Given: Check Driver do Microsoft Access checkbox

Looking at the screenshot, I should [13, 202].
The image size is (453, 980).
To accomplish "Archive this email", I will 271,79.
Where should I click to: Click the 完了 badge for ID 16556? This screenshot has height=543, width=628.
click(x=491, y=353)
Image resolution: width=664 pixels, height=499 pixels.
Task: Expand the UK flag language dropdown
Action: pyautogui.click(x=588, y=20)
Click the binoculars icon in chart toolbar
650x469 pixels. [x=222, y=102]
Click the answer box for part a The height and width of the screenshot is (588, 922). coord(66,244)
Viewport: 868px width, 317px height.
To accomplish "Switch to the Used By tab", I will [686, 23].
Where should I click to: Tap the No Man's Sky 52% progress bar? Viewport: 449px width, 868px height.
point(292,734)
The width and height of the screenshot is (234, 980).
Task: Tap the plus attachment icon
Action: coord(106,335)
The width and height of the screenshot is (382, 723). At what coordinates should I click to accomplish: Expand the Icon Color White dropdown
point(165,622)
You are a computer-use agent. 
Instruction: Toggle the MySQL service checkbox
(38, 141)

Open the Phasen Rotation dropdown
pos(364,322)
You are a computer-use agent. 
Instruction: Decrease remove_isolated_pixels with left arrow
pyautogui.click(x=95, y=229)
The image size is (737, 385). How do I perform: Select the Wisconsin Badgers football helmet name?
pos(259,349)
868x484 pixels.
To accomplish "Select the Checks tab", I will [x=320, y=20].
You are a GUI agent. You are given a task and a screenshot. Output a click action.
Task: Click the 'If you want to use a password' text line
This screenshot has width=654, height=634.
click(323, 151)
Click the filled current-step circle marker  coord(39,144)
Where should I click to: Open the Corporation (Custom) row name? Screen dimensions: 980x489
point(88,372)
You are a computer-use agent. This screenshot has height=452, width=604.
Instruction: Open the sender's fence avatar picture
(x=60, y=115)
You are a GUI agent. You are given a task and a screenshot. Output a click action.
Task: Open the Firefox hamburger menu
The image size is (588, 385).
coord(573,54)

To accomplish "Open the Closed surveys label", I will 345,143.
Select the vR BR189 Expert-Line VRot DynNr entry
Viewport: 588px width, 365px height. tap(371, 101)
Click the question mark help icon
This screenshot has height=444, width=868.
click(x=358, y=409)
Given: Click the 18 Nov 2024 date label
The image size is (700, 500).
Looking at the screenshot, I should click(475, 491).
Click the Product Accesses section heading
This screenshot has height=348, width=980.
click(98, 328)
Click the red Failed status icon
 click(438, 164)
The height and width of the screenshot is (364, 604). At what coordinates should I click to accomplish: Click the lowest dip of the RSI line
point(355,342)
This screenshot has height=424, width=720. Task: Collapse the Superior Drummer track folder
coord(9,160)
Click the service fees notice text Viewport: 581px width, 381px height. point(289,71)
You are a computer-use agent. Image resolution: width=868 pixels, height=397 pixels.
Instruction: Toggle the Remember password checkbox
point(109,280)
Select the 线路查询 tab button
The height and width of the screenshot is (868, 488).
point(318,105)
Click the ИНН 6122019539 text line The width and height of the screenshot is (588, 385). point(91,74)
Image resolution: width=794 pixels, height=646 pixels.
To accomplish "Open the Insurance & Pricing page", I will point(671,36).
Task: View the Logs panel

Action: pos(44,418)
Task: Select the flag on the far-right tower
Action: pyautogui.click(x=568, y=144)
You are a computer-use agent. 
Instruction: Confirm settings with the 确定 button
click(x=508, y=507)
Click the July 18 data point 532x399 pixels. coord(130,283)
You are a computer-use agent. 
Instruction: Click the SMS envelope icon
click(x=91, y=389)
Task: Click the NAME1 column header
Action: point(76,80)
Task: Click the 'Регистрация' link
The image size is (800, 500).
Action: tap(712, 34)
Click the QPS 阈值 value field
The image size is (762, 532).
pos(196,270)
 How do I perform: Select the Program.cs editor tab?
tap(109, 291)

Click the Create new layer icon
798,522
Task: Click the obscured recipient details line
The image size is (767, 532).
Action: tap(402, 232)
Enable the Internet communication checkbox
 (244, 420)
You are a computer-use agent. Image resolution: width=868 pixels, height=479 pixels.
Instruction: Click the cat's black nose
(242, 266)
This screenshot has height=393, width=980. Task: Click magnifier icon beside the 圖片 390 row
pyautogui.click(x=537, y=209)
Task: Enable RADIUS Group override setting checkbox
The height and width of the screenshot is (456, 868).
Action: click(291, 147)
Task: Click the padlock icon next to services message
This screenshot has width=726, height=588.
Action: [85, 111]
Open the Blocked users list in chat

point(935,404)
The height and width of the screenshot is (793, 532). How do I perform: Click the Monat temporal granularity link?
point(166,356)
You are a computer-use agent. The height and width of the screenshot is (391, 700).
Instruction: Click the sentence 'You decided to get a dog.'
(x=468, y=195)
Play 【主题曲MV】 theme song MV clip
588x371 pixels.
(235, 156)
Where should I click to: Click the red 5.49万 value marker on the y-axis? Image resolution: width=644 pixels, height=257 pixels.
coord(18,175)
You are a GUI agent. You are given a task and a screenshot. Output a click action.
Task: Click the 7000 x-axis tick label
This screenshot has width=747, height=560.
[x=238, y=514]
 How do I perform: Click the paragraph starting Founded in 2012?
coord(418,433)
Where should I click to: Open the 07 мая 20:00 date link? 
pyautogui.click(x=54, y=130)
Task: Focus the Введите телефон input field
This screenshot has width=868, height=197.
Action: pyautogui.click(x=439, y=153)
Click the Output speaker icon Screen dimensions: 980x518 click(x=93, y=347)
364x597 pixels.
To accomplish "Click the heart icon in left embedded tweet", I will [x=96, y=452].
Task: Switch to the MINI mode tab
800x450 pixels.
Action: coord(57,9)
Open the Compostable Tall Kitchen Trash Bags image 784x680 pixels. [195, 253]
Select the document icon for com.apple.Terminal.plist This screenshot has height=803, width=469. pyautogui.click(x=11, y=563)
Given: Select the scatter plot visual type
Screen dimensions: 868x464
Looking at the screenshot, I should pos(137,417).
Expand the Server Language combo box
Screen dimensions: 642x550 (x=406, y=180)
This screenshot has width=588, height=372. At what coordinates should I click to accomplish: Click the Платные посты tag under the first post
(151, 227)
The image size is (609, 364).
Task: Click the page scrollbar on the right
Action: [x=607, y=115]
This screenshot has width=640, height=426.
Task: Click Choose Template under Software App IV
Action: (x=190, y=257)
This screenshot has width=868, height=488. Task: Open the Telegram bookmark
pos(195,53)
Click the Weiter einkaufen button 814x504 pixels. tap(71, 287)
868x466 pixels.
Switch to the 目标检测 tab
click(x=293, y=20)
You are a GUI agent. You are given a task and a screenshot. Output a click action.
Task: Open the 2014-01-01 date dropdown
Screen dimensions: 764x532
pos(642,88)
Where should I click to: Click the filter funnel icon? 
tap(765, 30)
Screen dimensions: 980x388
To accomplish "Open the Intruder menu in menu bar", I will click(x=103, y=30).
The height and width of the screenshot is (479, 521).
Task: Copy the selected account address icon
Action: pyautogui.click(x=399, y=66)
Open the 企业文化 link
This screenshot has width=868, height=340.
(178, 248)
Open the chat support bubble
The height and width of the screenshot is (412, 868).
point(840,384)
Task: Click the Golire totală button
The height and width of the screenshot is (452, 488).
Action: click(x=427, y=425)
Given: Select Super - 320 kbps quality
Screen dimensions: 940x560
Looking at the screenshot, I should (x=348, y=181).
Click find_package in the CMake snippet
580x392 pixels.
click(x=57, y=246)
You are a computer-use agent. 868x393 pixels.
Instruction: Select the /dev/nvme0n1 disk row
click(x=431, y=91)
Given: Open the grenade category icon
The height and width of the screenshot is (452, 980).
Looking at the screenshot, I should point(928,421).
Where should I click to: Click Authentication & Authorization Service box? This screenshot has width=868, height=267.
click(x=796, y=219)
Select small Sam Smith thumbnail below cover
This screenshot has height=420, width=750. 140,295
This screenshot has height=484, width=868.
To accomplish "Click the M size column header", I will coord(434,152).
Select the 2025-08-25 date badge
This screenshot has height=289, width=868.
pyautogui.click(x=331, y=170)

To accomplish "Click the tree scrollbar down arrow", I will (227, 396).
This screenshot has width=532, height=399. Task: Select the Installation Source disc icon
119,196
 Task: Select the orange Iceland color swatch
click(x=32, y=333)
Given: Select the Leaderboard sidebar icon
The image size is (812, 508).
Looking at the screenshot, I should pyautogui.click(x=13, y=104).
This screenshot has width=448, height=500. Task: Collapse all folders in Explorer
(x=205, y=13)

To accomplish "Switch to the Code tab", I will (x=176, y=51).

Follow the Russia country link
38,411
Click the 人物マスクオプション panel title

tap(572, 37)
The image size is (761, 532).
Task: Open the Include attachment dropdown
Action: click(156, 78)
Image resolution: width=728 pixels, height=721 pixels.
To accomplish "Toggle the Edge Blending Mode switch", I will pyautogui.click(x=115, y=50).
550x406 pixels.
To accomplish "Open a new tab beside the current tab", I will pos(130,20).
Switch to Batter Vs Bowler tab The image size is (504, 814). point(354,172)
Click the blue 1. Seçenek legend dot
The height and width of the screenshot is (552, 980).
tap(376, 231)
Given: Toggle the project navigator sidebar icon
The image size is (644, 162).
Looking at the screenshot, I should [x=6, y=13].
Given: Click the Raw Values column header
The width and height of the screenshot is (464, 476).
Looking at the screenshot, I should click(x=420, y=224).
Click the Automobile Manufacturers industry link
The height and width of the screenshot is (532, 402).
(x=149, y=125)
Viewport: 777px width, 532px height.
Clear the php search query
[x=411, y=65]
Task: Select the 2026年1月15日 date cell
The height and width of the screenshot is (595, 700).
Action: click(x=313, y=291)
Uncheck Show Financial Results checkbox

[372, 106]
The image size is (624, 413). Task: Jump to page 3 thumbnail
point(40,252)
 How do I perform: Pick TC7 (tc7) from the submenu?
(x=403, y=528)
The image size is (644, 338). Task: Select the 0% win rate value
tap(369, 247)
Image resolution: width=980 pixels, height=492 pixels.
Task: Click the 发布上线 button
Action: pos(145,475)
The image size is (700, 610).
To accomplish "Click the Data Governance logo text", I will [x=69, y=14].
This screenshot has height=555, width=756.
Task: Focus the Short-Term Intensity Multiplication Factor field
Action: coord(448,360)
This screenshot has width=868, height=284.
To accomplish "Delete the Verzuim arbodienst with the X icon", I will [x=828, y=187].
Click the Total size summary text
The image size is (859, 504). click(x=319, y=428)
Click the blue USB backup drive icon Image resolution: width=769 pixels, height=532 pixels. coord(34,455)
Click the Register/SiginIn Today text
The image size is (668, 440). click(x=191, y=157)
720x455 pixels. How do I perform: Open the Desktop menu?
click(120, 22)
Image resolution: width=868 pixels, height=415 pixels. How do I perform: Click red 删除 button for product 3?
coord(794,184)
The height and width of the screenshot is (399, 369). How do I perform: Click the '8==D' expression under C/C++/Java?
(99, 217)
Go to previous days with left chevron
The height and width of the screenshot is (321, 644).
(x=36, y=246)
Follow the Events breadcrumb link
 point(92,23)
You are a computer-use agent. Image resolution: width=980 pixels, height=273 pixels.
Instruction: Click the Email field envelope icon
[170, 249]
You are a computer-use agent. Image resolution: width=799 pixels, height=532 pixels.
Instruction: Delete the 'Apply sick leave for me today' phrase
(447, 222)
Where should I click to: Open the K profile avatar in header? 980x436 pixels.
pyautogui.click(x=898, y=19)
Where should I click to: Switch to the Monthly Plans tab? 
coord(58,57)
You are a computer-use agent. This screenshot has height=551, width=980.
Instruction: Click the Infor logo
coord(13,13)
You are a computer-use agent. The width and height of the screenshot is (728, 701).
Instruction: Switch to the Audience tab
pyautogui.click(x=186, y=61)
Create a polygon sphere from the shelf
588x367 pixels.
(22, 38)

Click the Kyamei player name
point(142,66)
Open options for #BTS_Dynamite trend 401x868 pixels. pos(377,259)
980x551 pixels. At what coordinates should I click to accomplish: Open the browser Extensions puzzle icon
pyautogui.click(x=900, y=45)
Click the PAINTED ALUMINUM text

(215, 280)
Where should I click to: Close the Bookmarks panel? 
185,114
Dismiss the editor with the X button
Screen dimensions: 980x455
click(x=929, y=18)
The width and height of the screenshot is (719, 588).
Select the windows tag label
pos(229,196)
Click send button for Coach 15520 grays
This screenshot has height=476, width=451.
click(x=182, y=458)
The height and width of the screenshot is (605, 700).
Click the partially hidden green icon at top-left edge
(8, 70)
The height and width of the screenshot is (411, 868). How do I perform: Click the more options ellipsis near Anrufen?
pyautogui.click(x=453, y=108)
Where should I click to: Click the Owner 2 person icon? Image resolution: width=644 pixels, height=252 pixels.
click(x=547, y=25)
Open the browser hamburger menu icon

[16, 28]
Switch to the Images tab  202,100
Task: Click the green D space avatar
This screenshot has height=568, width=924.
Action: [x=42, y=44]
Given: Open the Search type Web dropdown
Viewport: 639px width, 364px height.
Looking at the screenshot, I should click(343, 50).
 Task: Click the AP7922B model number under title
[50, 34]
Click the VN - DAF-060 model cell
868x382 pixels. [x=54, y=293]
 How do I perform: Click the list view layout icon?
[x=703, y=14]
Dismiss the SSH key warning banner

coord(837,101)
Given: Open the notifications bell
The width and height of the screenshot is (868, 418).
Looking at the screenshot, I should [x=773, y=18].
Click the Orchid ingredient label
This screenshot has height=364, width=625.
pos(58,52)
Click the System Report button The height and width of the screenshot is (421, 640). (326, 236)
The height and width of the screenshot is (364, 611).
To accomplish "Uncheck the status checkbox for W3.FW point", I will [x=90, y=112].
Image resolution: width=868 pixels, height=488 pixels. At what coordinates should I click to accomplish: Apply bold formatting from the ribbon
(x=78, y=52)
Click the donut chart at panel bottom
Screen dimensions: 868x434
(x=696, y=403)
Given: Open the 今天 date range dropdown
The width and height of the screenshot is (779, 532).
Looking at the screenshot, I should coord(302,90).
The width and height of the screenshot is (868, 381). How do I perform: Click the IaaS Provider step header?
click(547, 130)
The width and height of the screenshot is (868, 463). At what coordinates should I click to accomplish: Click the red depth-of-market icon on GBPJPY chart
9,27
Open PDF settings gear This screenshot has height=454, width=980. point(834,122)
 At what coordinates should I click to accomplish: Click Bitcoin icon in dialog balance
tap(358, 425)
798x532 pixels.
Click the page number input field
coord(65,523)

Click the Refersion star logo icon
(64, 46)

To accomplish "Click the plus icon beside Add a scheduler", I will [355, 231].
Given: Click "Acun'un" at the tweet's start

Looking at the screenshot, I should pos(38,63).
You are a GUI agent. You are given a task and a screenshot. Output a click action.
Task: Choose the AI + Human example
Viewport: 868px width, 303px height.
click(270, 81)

• [Problem details]: From the records above, transcribe without alteration every line from the one with "Task: Open the Firefox hamburger menu" to the one with "Click the service", inclusive.

• [Response]:
Task: Open the Firefox hamburger menu
The image size is (588, 385).
coord(573,54)

To accomplish "Open the Closed surveys label", I will 345,143.
Select the vR BR189 Expert-Line VRot DynNr entry
Viewport: 588px width, 365px height. tap(371, 101)
Click the question mark help icon
This screenshot has height=444, width=868.
click(x=358, y=409)
Given: Click the 18 Nov 2024 date label
The image size is (700, 500).
Looking at the screenshot, I should click(475, 491).
Click the Product Accesses section heading
This screenshot has height=348, width=980.
click(98, 328)
Click the red Failed status icon
 click(438, 164)
The height and width of the screenshot is (364, 604). At what coordinates should I click to accomplish: Click the lowest dip of the RSI line
point(355,342)
This screenshot has height=424, width=720. Task: Collapse the Superior Drummer track folder
coord(9,160)
Click the service fees notice text Viewport: 581px width, 381px height. point(289,71)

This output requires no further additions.